Slava makes/made a range of watches purely for the civilian population, high number of jewels, and some with a double mainspring. Current Slava "new" offerings on the bay and similar, sold using CJIABA (cyrillic Slava) signatures tend to be/are Chines made pieces utilising standard Chinese movements supposedly made under licence from the original holders of the Slava name - this is unconfirmed, and some believe these to be purely Chinasian rip-offs. Some evidence from yet others suggests Slava did licence a limited manufacturing run but withdrew the licensing after QC problems. h34r:

Find a good NOS original one and you should have no real problems with it. A vintage piece likewise from a good seller. So called military Slava watches are reckoned to be Frankenwatches - put together from bits and pieces and never actual;ly sold as that previously. :huh:


----------



## zed4130 (Jun 25, 2009)

mel said:


> There is such a book, albeit it's now getting a bit (=LOT, soon) out of date, called "Russian Wristwatches" by Juri Levenburg. I'd be inclined to try finding a second hand copy, maybe one of the guys on the forum, or an Amazon used purchase would be ok.
> 
> There's been considerable developments since the last edition was published, but the basic info is still reasonably valid. :yes:
> 
> ...


thanks mel. i think that book is on ebay and amazon, ill wait for a cheaper copy, ive seen those chinese one's i prefer the old ones, more classy looking,thanks again mel,

paul


----------



## chris l (Aug 5, 2005)

A good Vostok Amphibia is a good choice, and one of the world's bargains.

It should last you for years; I would look for an older 'CCCP' example, but that's just my taste!

Once you have bought that, you might want to consider some other 'Russian' watches....

The chronographs are very good, and the gold dress watches, such as the Poljot De Luxe are also very tasty. I have a weakness for the 50's Kirovskies.

And so it begins...

Show us what you decide on.


----------



## andyarmitage (Dec 25, 2008)

Hi all I am new here and really want a Russian watch but I am after a vintage piece any ideas where to find one that isn't a franken as I have no idea where to find vintage I really want it to shout cold war at me when I look at it [not literally] which makes should i look for. The one i would like is a vintage Okeah.... I can hear you all laughing saying you will never find one as i believe they are hard to find 

Thanks

Andy


----------



## mel (Dec 6, 2006)

andyarmitage said:


> Hi all I am new here and really want a Russian watch but I am after a vintage piece any ideas where to find one that isn't a franken as I have no idea where to find vintage I really want it to shout cold war at me when I look at it [not literally] which makes should i look for.
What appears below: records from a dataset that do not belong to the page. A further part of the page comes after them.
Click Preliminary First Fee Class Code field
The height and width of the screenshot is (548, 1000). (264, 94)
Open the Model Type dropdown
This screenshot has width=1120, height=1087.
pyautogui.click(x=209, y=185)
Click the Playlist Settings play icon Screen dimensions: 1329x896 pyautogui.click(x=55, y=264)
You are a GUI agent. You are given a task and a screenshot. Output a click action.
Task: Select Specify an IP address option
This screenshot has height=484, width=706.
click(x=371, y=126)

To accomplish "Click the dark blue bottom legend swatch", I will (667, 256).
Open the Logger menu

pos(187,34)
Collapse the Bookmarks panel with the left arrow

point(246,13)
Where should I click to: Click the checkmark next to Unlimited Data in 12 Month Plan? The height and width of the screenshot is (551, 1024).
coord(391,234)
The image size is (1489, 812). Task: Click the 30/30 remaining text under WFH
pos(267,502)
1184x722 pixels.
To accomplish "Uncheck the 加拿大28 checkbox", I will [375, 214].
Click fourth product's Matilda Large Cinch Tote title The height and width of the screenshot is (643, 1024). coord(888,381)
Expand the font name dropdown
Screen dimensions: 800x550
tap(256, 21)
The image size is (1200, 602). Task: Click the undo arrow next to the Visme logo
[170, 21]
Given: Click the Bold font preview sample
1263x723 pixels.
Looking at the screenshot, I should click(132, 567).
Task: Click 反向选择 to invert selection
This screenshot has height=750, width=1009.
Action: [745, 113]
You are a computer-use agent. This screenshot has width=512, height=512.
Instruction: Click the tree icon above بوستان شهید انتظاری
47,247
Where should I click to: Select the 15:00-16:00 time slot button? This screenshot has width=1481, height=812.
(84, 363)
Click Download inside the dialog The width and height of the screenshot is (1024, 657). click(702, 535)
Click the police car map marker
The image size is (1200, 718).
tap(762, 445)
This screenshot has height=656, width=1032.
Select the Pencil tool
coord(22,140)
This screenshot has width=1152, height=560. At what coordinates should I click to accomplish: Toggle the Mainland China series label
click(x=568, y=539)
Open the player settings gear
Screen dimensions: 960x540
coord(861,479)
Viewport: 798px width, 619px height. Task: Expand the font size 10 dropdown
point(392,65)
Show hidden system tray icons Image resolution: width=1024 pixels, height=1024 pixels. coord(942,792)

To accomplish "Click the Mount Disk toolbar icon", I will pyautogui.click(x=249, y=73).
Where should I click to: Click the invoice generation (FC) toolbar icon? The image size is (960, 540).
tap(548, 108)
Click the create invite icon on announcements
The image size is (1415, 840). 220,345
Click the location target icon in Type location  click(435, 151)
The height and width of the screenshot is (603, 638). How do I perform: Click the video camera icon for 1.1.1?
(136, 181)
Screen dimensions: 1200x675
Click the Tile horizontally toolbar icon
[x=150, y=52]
The one i would like is a vintage Okeah.... I can hear you all laughing saying you will never find one as i believe they are hard to find
> 
> Thanks
> 
> Andy


You could set up a search for Okeah (Ocean) on the bay - they show up there and it would give you an idea of how much you'd have to pay, last time I looked they weren't cheap









Experience will tell you what looks like a Franken and /or a re-make or re-issue, and what looks like the real deal :yes: It's not easy - the old adage, if it looks too good to be true, then it probably is! :yes:


----------